The day before the dossier was compiled McDougall sent the following Tweet: “If you’re a cybernat who is going to tweet me to claim the SNP doesn’t have a problem with abuse: I will use the search function on twitter!”

Scottish Labour has not responded to requests for clarification on the author of the dossier.

Why was it released?

Since the independence referendum there has been a heightened debate in Scotland over unacceptable behaviour on social media. Nicola Sturgeon has warned SNP members about their conduct while Labour recently suspended blogger Ian Smart following a series of offensive tweets.

It seems clear that Labour’s intention by sending the dossier to the media was to pressure Sturgeon to take further action against the 45 members named in the file.

Some political commentators who have called for a joined-up and united approach to tackling the problem have criticised Labour for seeking to ‘point-score’ on the issue.

Was it legal?

Since the release of the dossier, there has been considerable discussion about the legality or otherwise of its compilation and subsequent distribution to the national media. Those named in the dossier have told CommonSpace that they are intending to explore any possible avenues to hold Scottish Labour to account for what they perceive to be unfair treatment.

Two possible options have been mooted for those involved.

Breach of Data Protection Act: According to the first principle of the Data Protection Act the processing of personal data – even that which is already in the public domain – must be fair, lawful, and certain conditions must be met.

In a blog post on #clypegate, Tim Turner, a Labour supporter who runs a consultancy on Data Protection and Information Rights, has asserted that Scottish Labour are guilty of “two significant breaches” of the first principles of the Act and have therefore breached the Act (click here to read more).
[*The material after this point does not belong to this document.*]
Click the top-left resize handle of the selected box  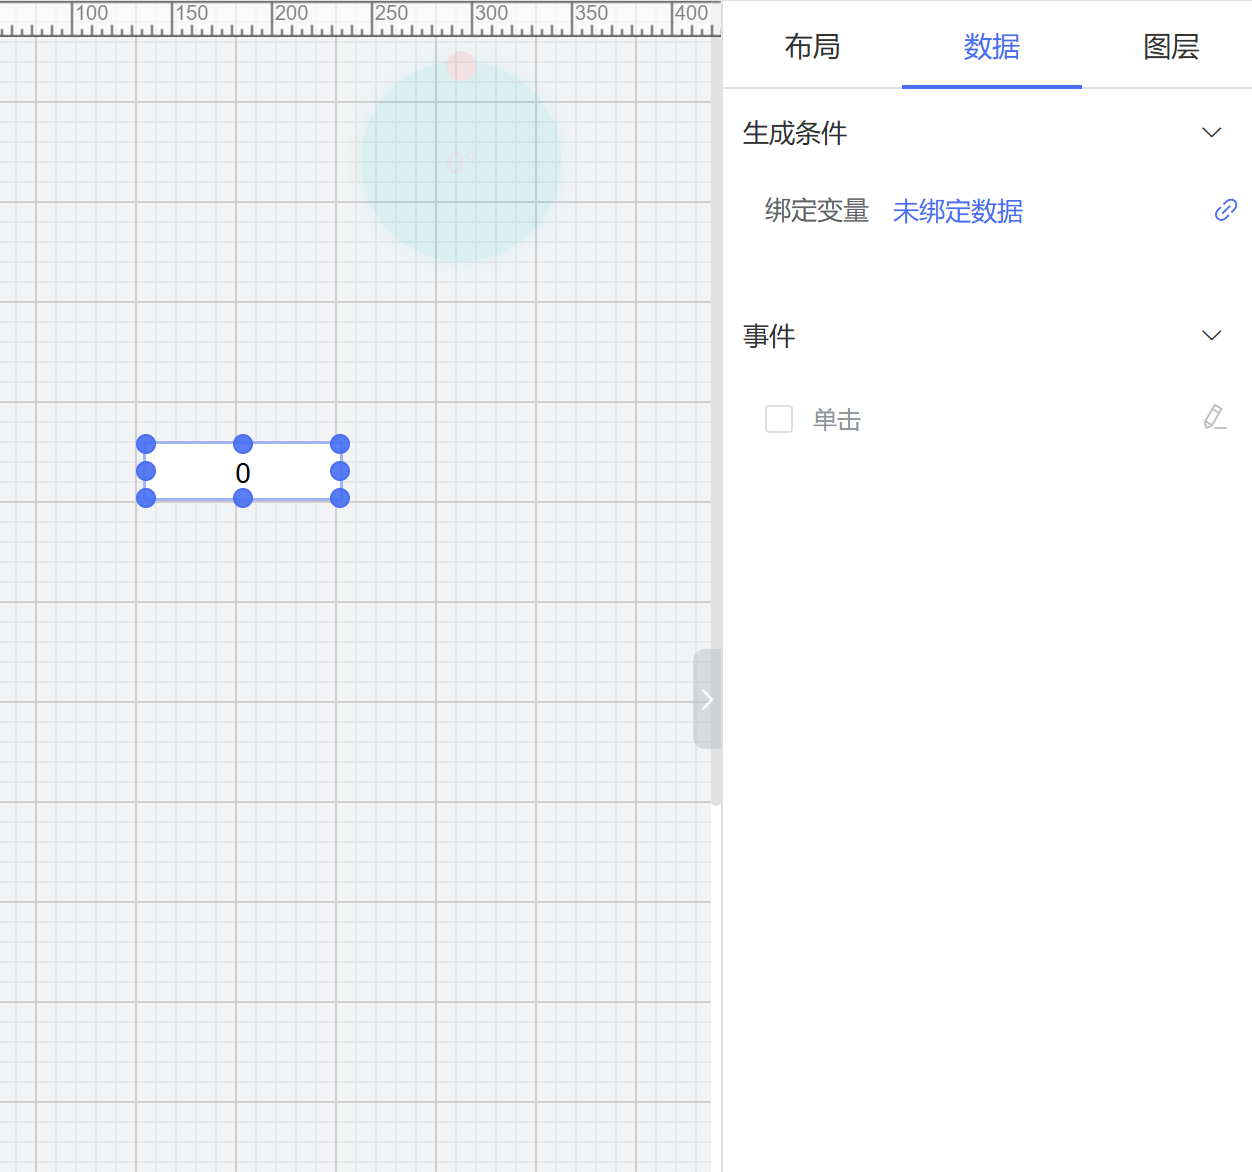[146, 444]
If complaints to the Information Commissioner’s Office (ICO) are upheld on this basis then it is possible Labour could be disciplined by the ICO in the form of security fines, an enforcement notice or be issued with a penalty.
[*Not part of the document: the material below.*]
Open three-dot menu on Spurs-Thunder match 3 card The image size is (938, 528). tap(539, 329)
Defamation case: Another option mooted by those involved is the launch of a defamation case against Scottish Labour.

Defamation is defined as: “Any intentional false communication, either written or spoken, that harms a person’s reputation; decreases the respect, regard, or confidence in which a person is held; or induces disparaging, hostile, or disagreeable opinions or feelings against a person.”
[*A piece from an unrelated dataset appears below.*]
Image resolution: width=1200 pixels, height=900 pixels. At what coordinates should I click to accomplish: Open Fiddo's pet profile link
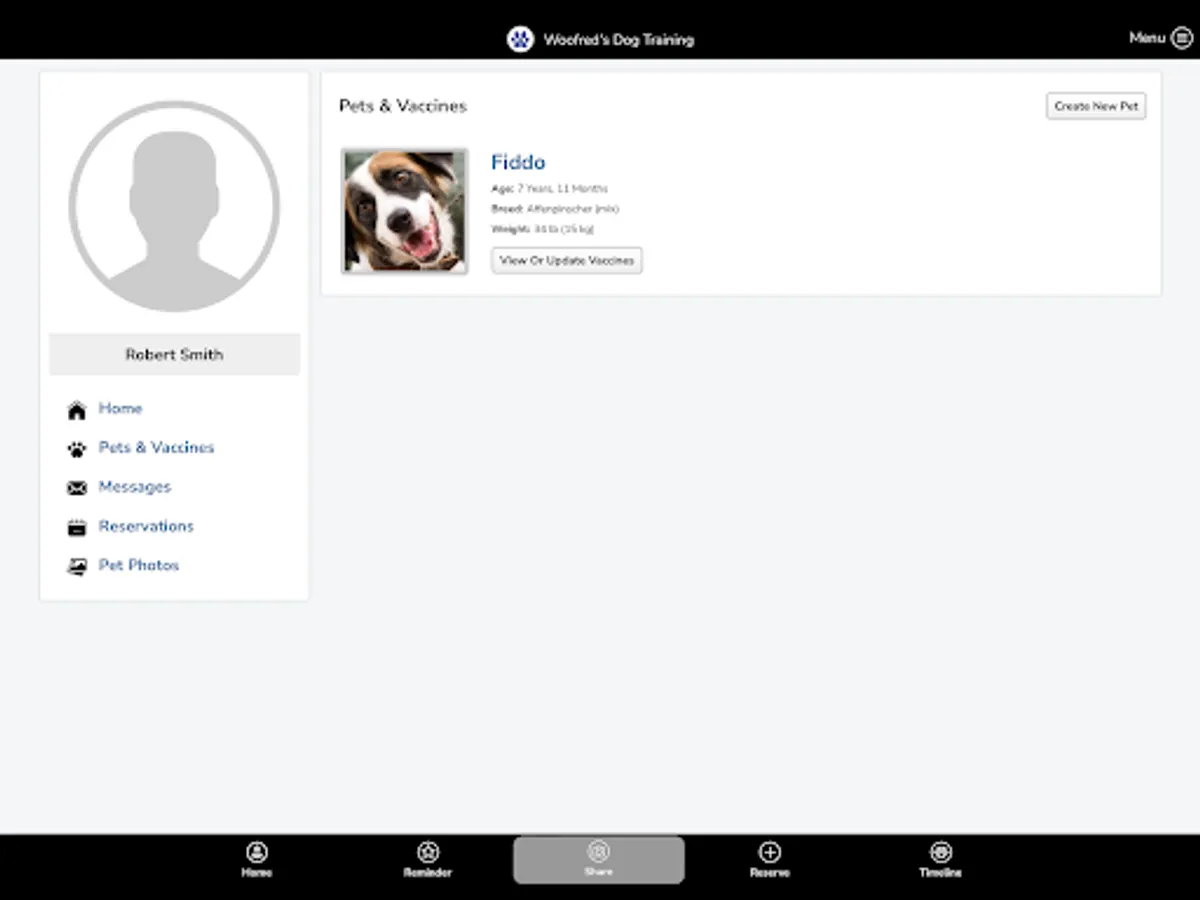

In compiling the dossier to be sent to national media, Scottish Labour characterised a series of named individuals – some on fairly spurious grounds – as “abusive”. It would not be difficult to prove that this harmed the reputations of the individuals in question but the judgement would lie over whether the information communicated was “false”.

Media and institutions can often escape sanction for making potentially defamatory statements as it is usually the wealthy who can afford the costs and risks involved in pursuing a case.

Individuals named in the #Clypegate dossier have told CommonSpace that they may consider launching a crowdfunder to help pay for legal fees if they take this course of action.